Extending Python With C Libraries and the “ctypes” Module
An end-to-end tutorial of how to extend your Python programs with libraries written in C, using the built-in “ctypes” module.
The built-in ctypes
module is a powerful feature in Python, allowing you to use existing libraries in other languages by writting simple wrappers in Python itself.
Unfortunately it can be a bit tricky to use. In this article we’ll explore some of the basics of ctypes
. We’ll cover:
- Loading C libraries
- Calling a simple C function
- Passing mutable and immutable strings
- Managing memory
Let’s start by taking a look with the simple C library we will be using and how to build it, and then jump into loading a C library and calling functions in it.
A Simple C Library That Can Be Used From Python
All of the code to build and test the examples discussed here (as well as the Markdown for this article) are committed to my GitHub repository.

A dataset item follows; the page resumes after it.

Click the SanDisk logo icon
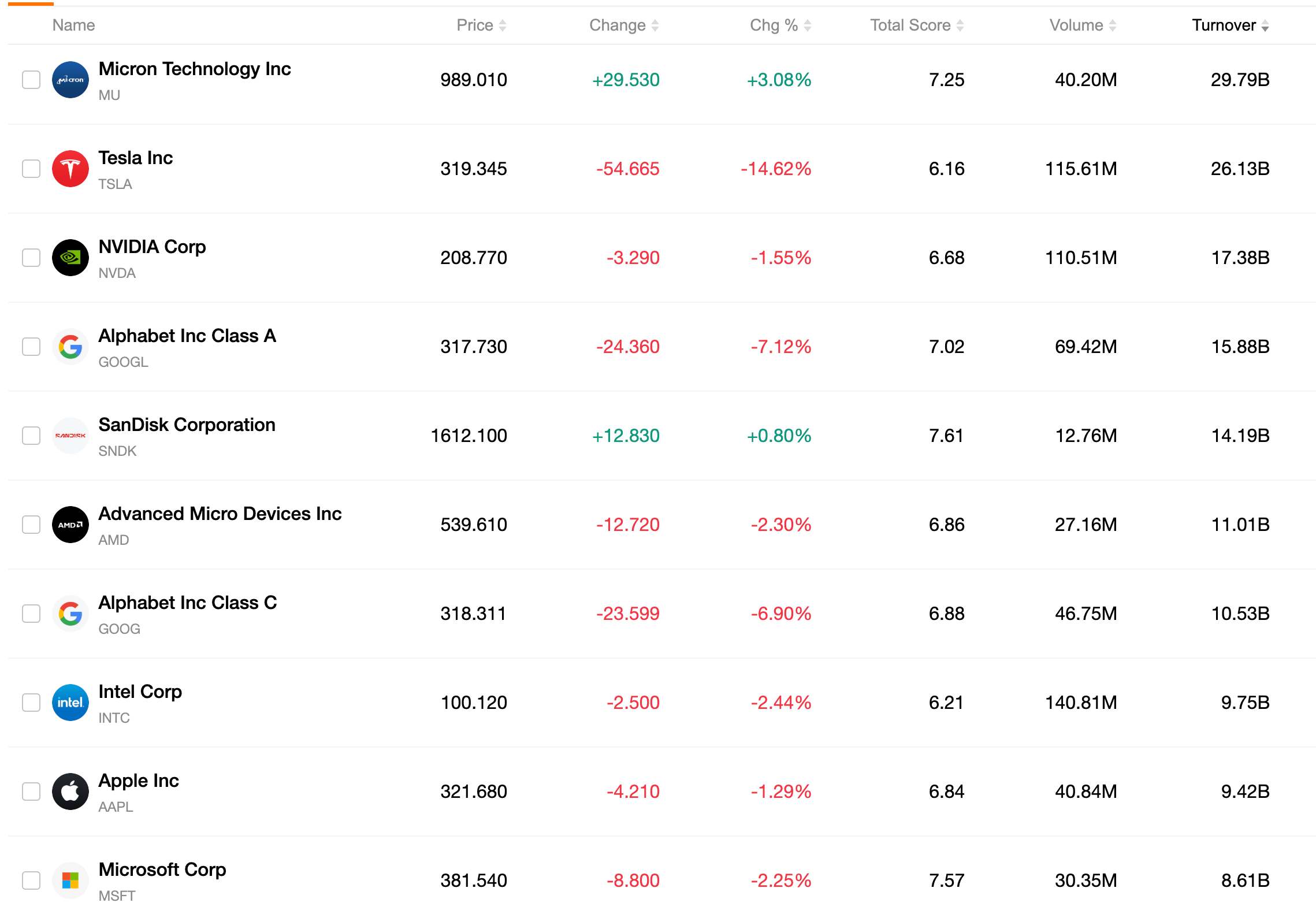 coord(70,436)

I’ll walk through a little bit about the C library before we get into ctypes
.
The C code we’ll use in this tutorial is designed to be as simple as possible while demonstrating the concepts we’re covering. It’s more of a “toy example” and not intended to be useful on its own. Here are the functions we’ll be using:
int simple_function(void) { static int counter = 0; counter++; return counter; }
The simple_function
function simply returns counting numbers. Each time it is called in increments counter
and returns that value.
void add_one_to_string(char *input) { int ii = 0; for (; ii < strlen(input); ii++) { input[ii]++; } }
The add_one_to_string
function adds one to each character in a char array that is passed in. We’ll use this to talk about Python’s immutable strings and how to work around them when we need to.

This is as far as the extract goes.